### SOURCE EXTRACT

>> START

# Lightweight, Weapon-Mountable Flashlight



## aaron_c (Jul 6, 2011)

I know very very little about flashlights and/or how to build them, but I've been looking for something like the Quark 123, Fenix PD20, in size/length and output that is able to withstand the recoil of an AR15 (which isn't really that much recoil).

The manufacturers of both the above-mentioned lights said they weren't able to withstand the recoil of a firearm. Were they just playing it really safe for warranty reasons, or should I follow their advice? I had a TK12R5 mounted on my rifle through a couple hundred rounds that never had any issues, and it's not stated as a weapon light either.

I've read that what makes a light weapon-friendly is having a spring on both sides instead of just one. With that in mind, would I be better off building/piecing together my own little light? If you guys think that the Quark 123/Fenix PD20 type lights will work fine, I'll grab one of those...but I do enjoy building things myself, and if you experts think that could be a better route, I'll put up some criteria i would like and see what suggestions I get from you all as to which parts to go with.

Thanks!


----------



## Curt R (Jul 8, 2011)

Peak LED Solutions lights are the only lights made that the electronics compartment
is filled with epoxy, this withstands several thousand Gs of force. The Night Patrol and
First Responder series come with a one inch diameter body in the 2 x CR123A, 3 x CR123A 
and the 4 x CR123A battery compartments. USCSOG has used them on their 12 gauge
shotguns for over a year. 

Curt


----------



## MedusaOblongata (Jul 15, 2011)

The recoil might confuse a PD20 into thinking the button had been tapped, and cycle to the next mode. Not something you want your weapon mounted light doing.

>> END

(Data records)
>> START

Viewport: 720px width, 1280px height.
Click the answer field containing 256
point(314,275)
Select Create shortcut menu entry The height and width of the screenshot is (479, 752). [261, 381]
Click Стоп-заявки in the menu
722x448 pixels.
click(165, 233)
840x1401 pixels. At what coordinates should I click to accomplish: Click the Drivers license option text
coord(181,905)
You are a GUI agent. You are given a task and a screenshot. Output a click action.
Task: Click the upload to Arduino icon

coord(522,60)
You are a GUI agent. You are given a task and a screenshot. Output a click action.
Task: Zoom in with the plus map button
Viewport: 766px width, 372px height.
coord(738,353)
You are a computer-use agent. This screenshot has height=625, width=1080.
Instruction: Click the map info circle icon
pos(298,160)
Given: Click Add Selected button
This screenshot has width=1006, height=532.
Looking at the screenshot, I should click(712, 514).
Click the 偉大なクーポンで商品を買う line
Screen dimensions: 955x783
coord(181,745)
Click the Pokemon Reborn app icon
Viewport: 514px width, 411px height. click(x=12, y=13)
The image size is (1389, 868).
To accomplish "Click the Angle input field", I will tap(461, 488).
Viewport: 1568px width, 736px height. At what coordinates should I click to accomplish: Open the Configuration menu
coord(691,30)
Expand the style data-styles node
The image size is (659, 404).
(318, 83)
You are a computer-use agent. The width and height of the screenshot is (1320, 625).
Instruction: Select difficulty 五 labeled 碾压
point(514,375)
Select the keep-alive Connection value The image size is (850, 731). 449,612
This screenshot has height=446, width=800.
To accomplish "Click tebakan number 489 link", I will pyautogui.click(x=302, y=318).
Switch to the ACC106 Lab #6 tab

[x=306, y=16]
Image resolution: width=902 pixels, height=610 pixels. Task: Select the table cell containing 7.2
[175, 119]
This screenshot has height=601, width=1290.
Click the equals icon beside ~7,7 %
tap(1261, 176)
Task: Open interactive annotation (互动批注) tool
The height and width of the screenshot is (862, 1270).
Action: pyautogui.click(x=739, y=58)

>> END

### COMPLETE THE FOLLOWING
A: Translate this sentence from the flashlight thread into Spanish: "The recoil might confuse a PD20 into thinking the button had been tapped, and cycle to the next mode."
B: According to the flashlight thread, for how long has USCSOG used Peak LED Solutions lights on its 12 gauge shotguns?
C: Carry on the forum thread about weapon-mountable flashlights from its final post.

### ANSWERS PER TASK
A: El retroceso podría confundir a una PD20 haciéndole creer que se había pulsado el botón, y hacer que pase al siguiente modo.

B: For over a year.

C:
Why not just get a dedicated weapon light?


----------



## GTi474 (Jul 21, 2011)

AR recoil isn't that bad. I have run a variety of lights on my M4 and never really had an issue. I did discover pistols to be another issue. I put together a weapon mount light a few years ago that works well on almost anything. It is picatinny mount so AR rail mountable, or as in my case, duty M&P 45, and originally on my 870 shotty. I took a LEDwave weapon mount light and dropped in a high output P60 drop in from DX. This light has multiple modes, high med low and strobe, and has enough throw for medium AR work. It is stunningly bright so works great on the pistol, and has yet to malfunction despite seeing hundreds of rounds of 12 gauge, thousands of 45 +p duty loads, and a lot of 556. It also works in my Swaziland ALS holster which wad dedesigned for X200 I believe. Just had to knock out the dirt plate on the bottom of the holster and replace with a different homemade piece. I will try to post pics tomorrow... I have less than $100 in it, and it has never failed me... A lot of guys in my dept had me get them the same setup shortly after. BTW, I am an M&P armorer and Firearms instructor.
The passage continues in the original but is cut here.